*** MATERIAL PROVIDED ***
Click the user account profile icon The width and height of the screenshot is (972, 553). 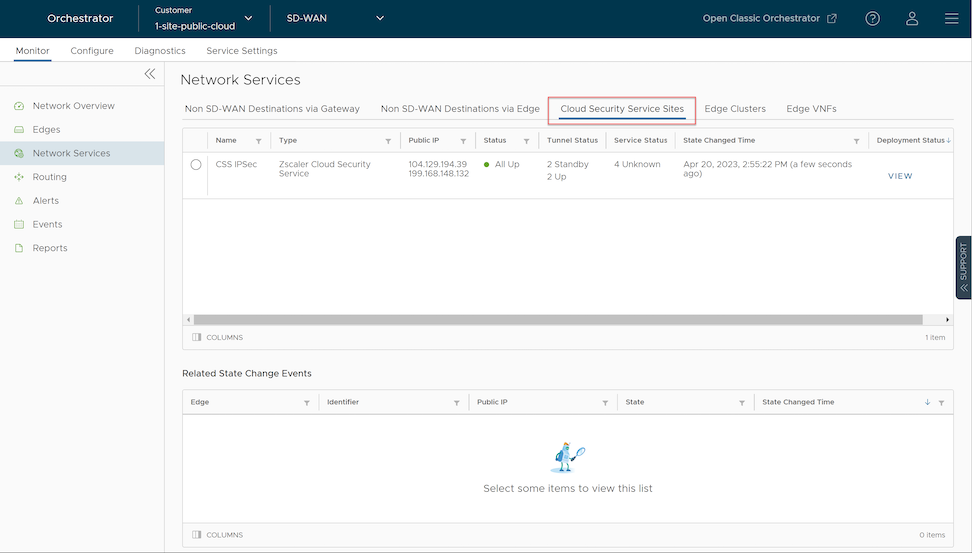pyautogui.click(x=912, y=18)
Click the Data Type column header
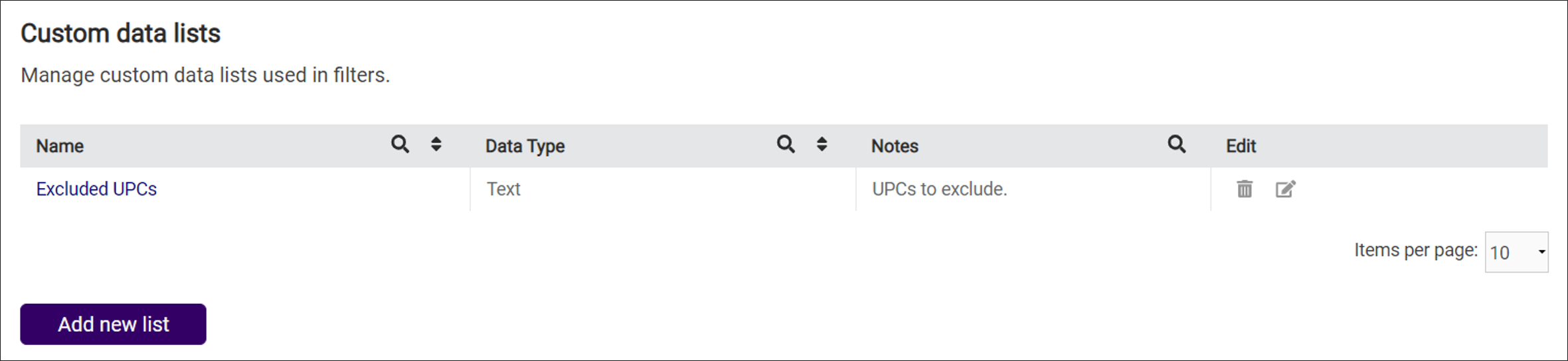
*** End of MATERIAL PROVIDED ***
*** MATERIAL PROVIDED ***
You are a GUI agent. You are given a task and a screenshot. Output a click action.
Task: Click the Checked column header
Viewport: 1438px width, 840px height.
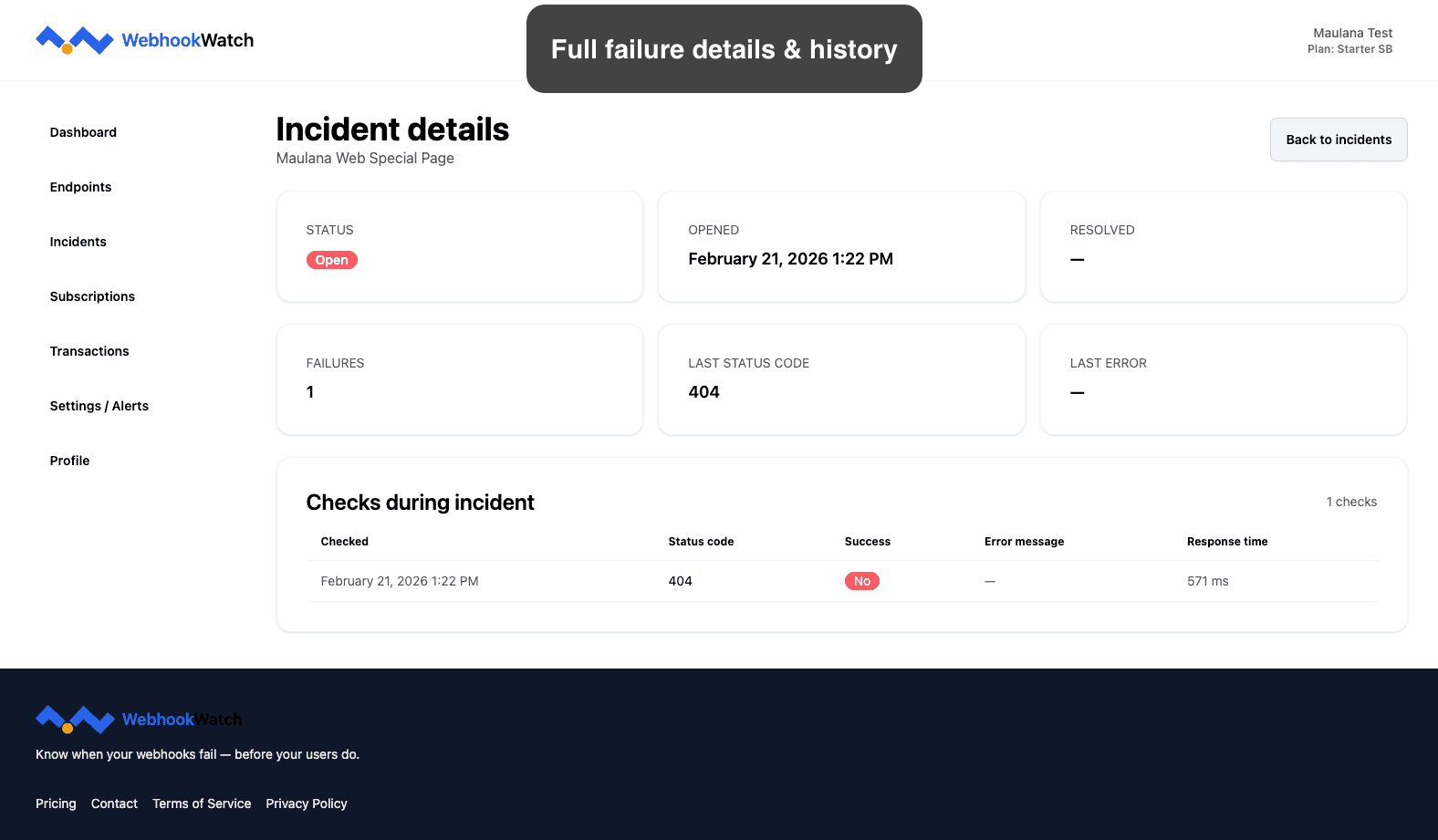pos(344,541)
*** End of MATERIAL PROVIDED ***
• _EXERCISE_
Locate all lines in the listing above with the word "header" and copy them.

• _RESULT_
Click the Data Type column header
Task: Click the Checked column header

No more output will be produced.